We have to go back!

Può sembrare da pazzi tornare sull’isola a meno di un anno dall’ultima volta e con le faccende legate al fumo nero e quant’altro. Ma tutte le decisioni erano state prese prima che il vulcano dicesse la sua.
Tornare è quasi una necessità e mi sembra che sia passato fin troppo tempo.
Può sembrare folle basarsi ancora una volta su “Heima” e fare di tutto per visitare altre due location, forse le più bizzarre: 1) la casa disabitata dell’artista Samuel Jonsson a Selardalur con in giardino l’assurda riproduzione della fontana dell’Alhambra (wow) e 2) la fabbrica di aringhe abbandonata di Djupavik (ri-wow).

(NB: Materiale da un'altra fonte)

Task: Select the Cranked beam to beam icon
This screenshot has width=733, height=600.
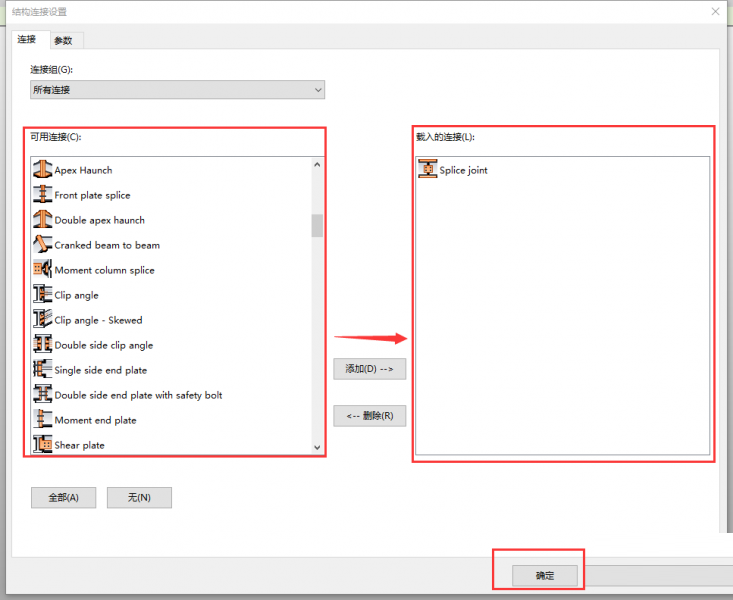Action: (x=42, y=245)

Può sembrare ancora più da fuori di testa arrovellarsi per sistemare i giorni del viaggio facendo in modo di avere tempo per passare almeno un pomeriggio al 12 Tonar (ovviamente uno dei punti cardine della vacanza) e almeno un weekend nella capitale per cercare di assistere a qualche concerto (le informazioni sono per ora carenti, speriamo all’avvicinarsi della partenza riesca a trovare qualcosa di preciso).

E intanto continua ad allungarsi la lista di dischi da acquistare o almeno da sentire in loco.